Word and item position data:
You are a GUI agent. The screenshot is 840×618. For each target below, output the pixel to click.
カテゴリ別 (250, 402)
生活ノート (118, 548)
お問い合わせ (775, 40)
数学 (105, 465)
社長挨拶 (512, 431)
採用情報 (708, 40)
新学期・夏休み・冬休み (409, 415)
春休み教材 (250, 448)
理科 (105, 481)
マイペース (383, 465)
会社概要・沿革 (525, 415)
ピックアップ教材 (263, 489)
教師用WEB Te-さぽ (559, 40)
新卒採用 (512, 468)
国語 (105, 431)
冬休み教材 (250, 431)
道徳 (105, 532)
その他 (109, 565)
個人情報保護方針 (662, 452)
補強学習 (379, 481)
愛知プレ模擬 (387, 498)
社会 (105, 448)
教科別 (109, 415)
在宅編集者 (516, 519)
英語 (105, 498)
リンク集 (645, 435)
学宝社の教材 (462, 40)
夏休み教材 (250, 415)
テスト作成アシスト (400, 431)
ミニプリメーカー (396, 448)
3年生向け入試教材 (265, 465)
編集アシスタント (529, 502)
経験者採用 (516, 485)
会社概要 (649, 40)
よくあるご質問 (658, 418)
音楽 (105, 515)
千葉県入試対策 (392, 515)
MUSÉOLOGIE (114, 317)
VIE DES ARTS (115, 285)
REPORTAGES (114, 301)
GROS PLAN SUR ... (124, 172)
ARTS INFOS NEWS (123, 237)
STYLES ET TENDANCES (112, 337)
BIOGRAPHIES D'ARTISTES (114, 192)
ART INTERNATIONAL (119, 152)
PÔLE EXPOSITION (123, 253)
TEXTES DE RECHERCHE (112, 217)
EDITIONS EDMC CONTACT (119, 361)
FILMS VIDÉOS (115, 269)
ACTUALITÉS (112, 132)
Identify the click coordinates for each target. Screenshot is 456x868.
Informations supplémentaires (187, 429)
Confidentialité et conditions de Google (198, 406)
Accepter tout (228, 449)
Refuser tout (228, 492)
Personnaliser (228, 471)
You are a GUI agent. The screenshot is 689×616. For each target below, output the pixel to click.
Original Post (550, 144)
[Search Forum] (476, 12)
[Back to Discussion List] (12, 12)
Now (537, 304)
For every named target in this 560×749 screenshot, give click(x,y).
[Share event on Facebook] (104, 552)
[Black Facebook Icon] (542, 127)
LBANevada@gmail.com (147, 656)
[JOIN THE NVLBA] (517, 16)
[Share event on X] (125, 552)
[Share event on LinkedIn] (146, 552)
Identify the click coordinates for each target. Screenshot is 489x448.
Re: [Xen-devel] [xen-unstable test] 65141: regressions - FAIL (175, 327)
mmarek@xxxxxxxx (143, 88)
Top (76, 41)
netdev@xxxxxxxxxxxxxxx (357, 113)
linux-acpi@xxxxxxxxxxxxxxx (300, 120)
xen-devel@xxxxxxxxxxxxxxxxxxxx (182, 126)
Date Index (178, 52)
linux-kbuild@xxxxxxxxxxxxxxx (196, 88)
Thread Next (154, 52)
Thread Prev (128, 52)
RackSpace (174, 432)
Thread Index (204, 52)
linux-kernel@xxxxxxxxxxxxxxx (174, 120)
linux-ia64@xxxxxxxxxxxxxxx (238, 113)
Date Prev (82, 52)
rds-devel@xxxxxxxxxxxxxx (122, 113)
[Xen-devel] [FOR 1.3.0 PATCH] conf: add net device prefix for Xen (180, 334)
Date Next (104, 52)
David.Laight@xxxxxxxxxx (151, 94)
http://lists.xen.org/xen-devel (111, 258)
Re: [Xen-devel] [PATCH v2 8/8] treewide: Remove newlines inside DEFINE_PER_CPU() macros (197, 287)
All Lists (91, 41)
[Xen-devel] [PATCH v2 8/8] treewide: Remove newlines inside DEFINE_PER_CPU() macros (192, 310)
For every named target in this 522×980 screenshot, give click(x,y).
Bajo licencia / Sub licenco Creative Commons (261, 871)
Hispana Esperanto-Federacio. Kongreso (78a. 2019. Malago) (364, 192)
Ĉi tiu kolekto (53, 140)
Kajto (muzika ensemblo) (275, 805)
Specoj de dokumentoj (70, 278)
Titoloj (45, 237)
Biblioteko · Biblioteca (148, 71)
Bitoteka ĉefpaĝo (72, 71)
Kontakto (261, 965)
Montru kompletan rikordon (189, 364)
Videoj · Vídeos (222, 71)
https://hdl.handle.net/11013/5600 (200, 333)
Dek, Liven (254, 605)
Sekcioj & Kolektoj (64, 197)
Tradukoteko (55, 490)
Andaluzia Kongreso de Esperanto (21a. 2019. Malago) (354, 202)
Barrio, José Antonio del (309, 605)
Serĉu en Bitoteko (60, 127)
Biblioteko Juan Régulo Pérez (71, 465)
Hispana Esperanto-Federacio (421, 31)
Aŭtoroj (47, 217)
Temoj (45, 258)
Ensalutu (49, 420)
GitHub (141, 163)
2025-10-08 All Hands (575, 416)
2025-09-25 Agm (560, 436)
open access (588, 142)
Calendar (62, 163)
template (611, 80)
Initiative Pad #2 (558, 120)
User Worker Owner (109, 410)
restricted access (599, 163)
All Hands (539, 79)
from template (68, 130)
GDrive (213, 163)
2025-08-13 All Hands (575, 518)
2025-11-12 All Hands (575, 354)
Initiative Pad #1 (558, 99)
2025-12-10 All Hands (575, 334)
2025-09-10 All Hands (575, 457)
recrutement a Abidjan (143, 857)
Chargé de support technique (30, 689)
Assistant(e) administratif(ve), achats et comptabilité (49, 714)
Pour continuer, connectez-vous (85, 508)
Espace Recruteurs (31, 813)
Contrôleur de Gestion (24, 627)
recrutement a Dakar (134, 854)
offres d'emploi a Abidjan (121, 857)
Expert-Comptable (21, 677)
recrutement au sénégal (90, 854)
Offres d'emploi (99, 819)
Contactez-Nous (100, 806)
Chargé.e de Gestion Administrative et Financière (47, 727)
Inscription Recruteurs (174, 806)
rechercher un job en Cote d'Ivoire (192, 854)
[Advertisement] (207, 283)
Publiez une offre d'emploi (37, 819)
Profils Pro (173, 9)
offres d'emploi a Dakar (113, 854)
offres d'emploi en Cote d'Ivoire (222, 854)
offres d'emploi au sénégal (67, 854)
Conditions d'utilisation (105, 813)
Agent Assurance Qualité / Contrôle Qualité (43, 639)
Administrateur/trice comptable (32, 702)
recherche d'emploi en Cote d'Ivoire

### [WORK REQUIRED]
Copy the records again, starting at the line that contains "MUSÉOLOGIE (114, 317)" and ending after the line that contains "[Black Facebook Icon] (542, 127)", and keep the request lines along with the rest. Increase every coordinate in the answers by 80.

### [EXPECTED ANSWER]
MUSÉOLOGIE (194, 397)
VIE DES ARTS (195, 365)
REPORTAGES (194, 381)
GROS PLAN SUR ... (204, 252)
ARTS INFOS NEWS (203, 317)
STYLES ET TENDANCES (192, 417)
BIOGRAPHIES D'ARTISTES (194, 272)
ART INTERNATIONAL (199, 232)
PÔLE EXPOSITION (203, 333)
TEXTES DE RECHERCHE (192, 297)
EDITIONS EDMC CONTACT (199, 441)
FILMS VIDÉOS (195, 349)
ACTUALITÉS (192, 212)
Identify the click coordinates for each target. Screenshot is 456x868.
Informations supplémentaires (267, 509)
Confidentialité et conditions de Google (278, 486)
Accepter tout (308, 529)
Refuser tout (308, 572)
Personnaliser (308, 551)
You are a GUI agent. The screenshot is 689×616. For each target below, output the pixel to click.
Original Post (630, 224)
[Search Forum] (556, 92)
[Back to Discussion List] (92, 92)
Now (617, 384)
For every named target in this 560×749 screenshot, give click(x,y).
[Share event on Facebook] (184, 632)
[Black Facebook Icon] (622, 207)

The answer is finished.